Amazon and Affiliates
Summer of 1998, briefly, I was held hostage — against my will — for my own good. Health issue. I recall about three of the ten days in the hospital, and the singular other event?
Horrific urination competition with then nascent Amazon’s putative “customer service” that was not responding, and not responding well, to me.
I won, but out of sheer stubbornness. It took almost two more years until I realized that Amazon wasn’t going away, and the affiliate program was a viable option for my great love of books.
Books were my Amazon gateway drug.
Amazon is accused of being a predatory retailer. Apparently, the old way of publishing — the way books were sold and distributed — apparently, Amazon has severely disrupted that pattern.
- The old ways die hard.
As an amusing side bar item, the code of “online” writing is super-dead-simple for me because it resembles the old typesetting code used in archaic newspaper systems, a distant, remanent memory of mine.
Amazon sells just about everything. While I’ll occasionally link to other items, like talismans and amulets, my primary reason for using the Wal-Mart of Cyberspace? Books.
Which is even more weird, as I really don’t like Kindle, much preferring Apple’s native iBooks as a seriously superior product, still Kindle started the eBook “revolution,” like Honda and Toyota ‘hybrids.’ Honda came first, but Toyota’s Prius became the standard.
I “published” electronically long before eBooks became popular.
My online Kindle sales are discouragingly low. Still, over time, it could add up.

--

Work order 1:
In the piece on Amazon and affiliates, what does the writer call their Amazon gateway drug?
Work order 2:
Set down the part of the piece on Amazon and affiliates word for word, beginning at the words "Amazon is accused" and stopping after "ways die hard.".

Given information:
--

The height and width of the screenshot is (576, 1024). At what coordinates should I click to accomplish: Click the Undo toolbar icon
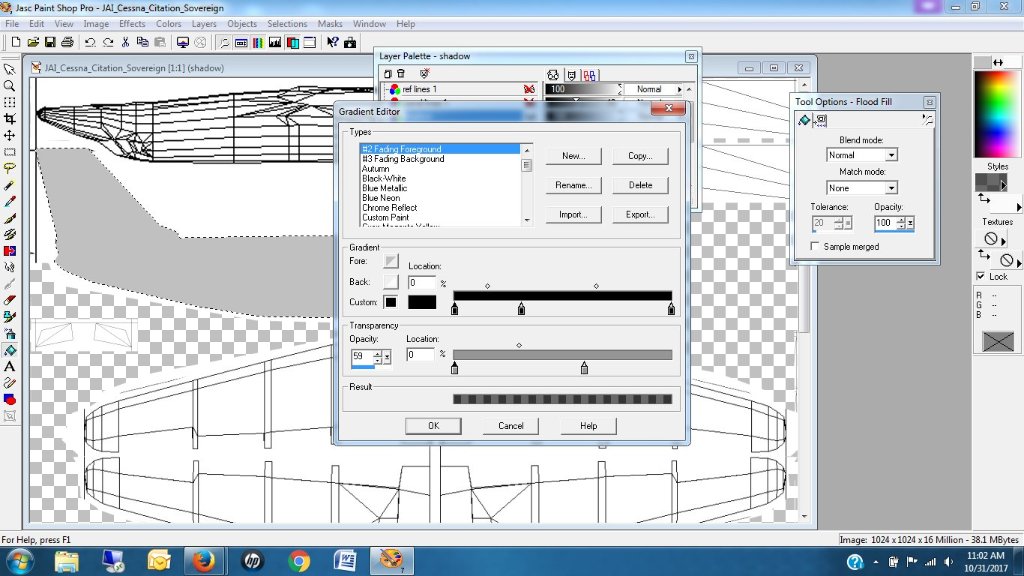coord(90,43)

--

Solution 1:
Books.

Solution 2:
Amazon is accused of being a predatory retailer. Apparently, the old way of publishing — the way books were sold and distributed — apparently, Amazon has severely disrupted that pattern.
- The old ways die hard.